26 abril, 2019

Rosemberg Cariry: A triste noite


"Depois das lágrimas, os nossos olhos estavam mais límpidos e tudo ganhou uma insuportável transparência, nos adveio uma dolorosa lucidez. Sim, este é o País em que vivemos, em seu feitio mais brutal, violento, racista e autoritário. Sim, muitos colaboraram com a ascensão do fascismo, mas não todos. Como pode parte do povo brasileiro marchar de forma tão cega para o matadouro, arrastando consigo a outra parte? Como pode, de forma tão servil, renegar a liberdade?  Agora, em vez de diálogos, mais repressão. Em vez de livros, mais armas. Em vez de escolas e universidades, mais presídios. Em vez de florestas, mais risco de sua destruição. Em vez de justiça social, mais favorecimento dos ricos.  "  

Rosemberg Cariry*

Fonte da foto Googlo Imagem

Sim, choramos, porque os nossos olhos não acreditavam no que viam e os nossos corações não podiam aceitar sem dor tamanha tragédia. Cercado por um aparato militar, o líder racista, da extrema direita, violento e cheio de ódio, falava em nome de Deus, da família e da pátria, sob os aplausos dos fiéis seguidores.
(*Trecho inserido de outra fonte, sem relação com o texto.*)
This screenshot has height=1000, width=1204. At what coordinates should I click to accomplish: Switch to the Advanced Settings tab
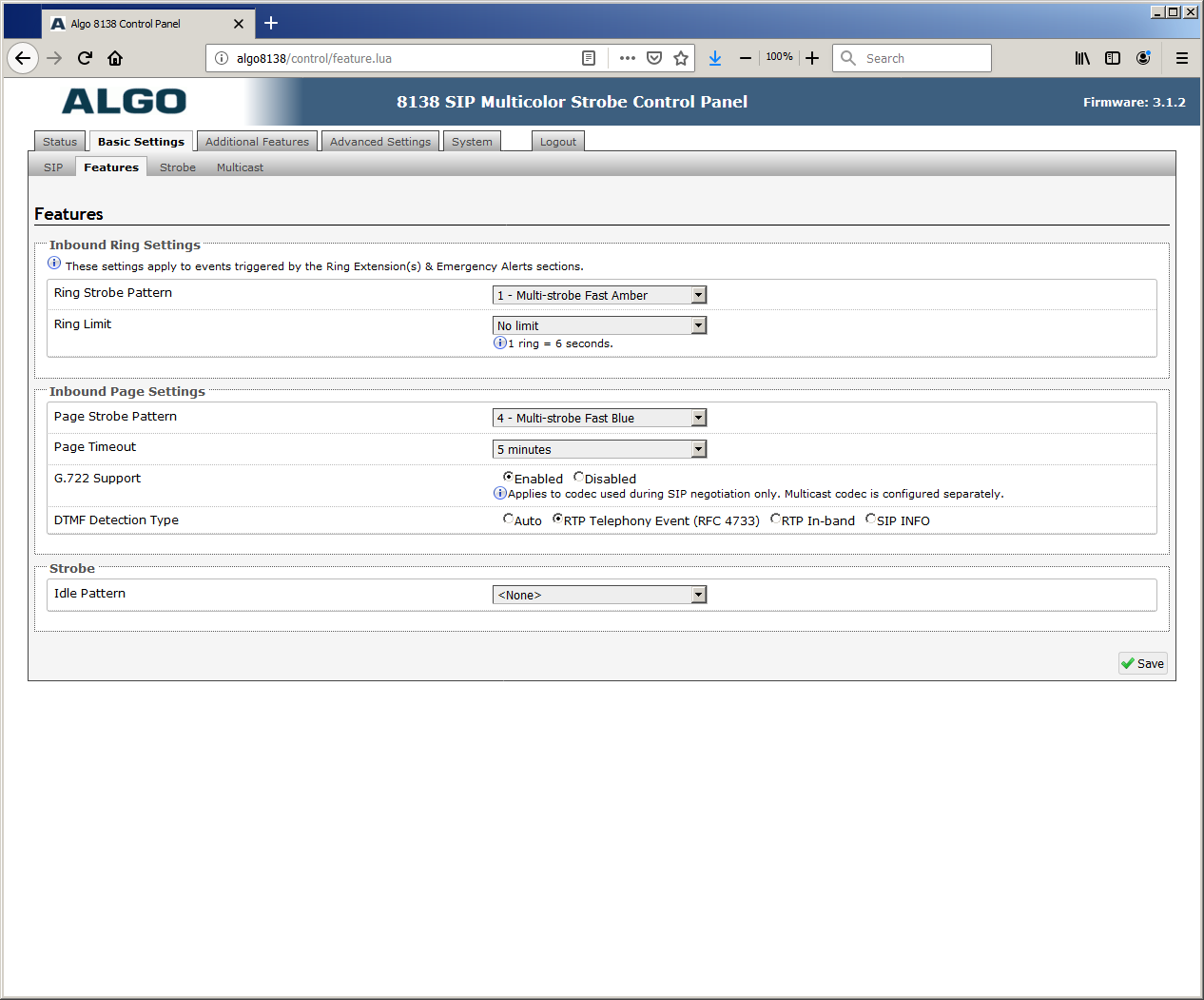380,142
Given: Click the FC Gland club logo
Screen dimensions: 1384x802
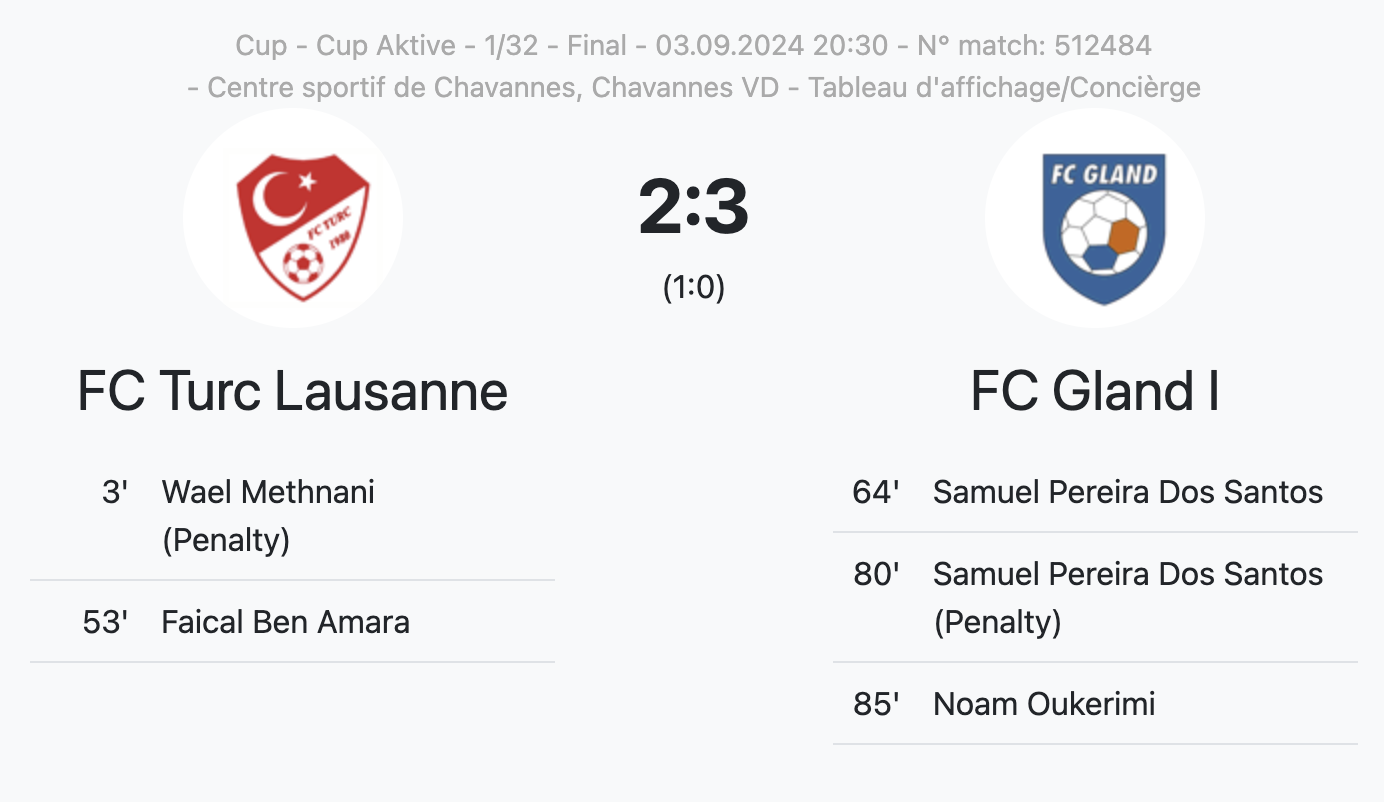Looking at the screenshot, I should [1095, 218].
Depois das lágrimas, os nossos olhos estavam mais límpidos e tudo ganhou uma insuportável transparência, nos adveio uma dolorosa lucidez. Sim, este é o País em que vivemos, em seu feitio mais brutal, violento, racista e autoritário. Sim, muitos colaboraram com a ascensão do fascismo, mas não todos. Como pode parte do povo brasileiro marchar de forma tão cega para o matadouro, arrastando consigo a outra parte? Como pode, de forma tão servil, renegar a liberdade? Agora, em vez de diálogos, mais repressão. Em vez de livros, mais armas. Em vez de escolas e universidades, mais presídios. Em vez de florestas, mais risco de sua destruição. Em vez de justiça social, mais favorecimento dos ricos. O grande capital está em festa, abertas foram as porteiras da grande colônia Brasil para o saque final. Aleluia, aleluia, gritam os neopentecostais, guiados por seus pastores em transe. Agora são livres para massacrar gays, atacar terreiros de umbanda, acabar com os índios hereges e tomar as suas terras. Em nome do Senhor, vão querer decretar o fim do livre pensar e do livre arbítrio. Tentarão impedir o nosso sonho, vigiando o nosso sono, mas o sono acabou.

Quando os homens maus falam em nome de Deus e das armas, a vida corre perigo. Sob o guarda-chuva da força e do arbítrio se abrigam os covardes. De tudo isso sabemos, mas também sabemos que, daqueles que resistem, virá a flor e a canção de liberdade.

Parafraseando Sartre, afirmo que, mais do que nunca, é preciso compreender que somos livres para escolher de qual lado estamos. Mais do que nunca se faz necessária a poesia e a arte. Entre ruínas e escombros, não nos deve faltar a coragem de lutar e recomeçar. Mas, por precaução, amigo, põe em dia o teu passaporte, consulta os mapas e refaz as trilhas.

(Para Chico Buarque - a canção que resiste).

*Rosemberg Cariry é cineasta e escritor.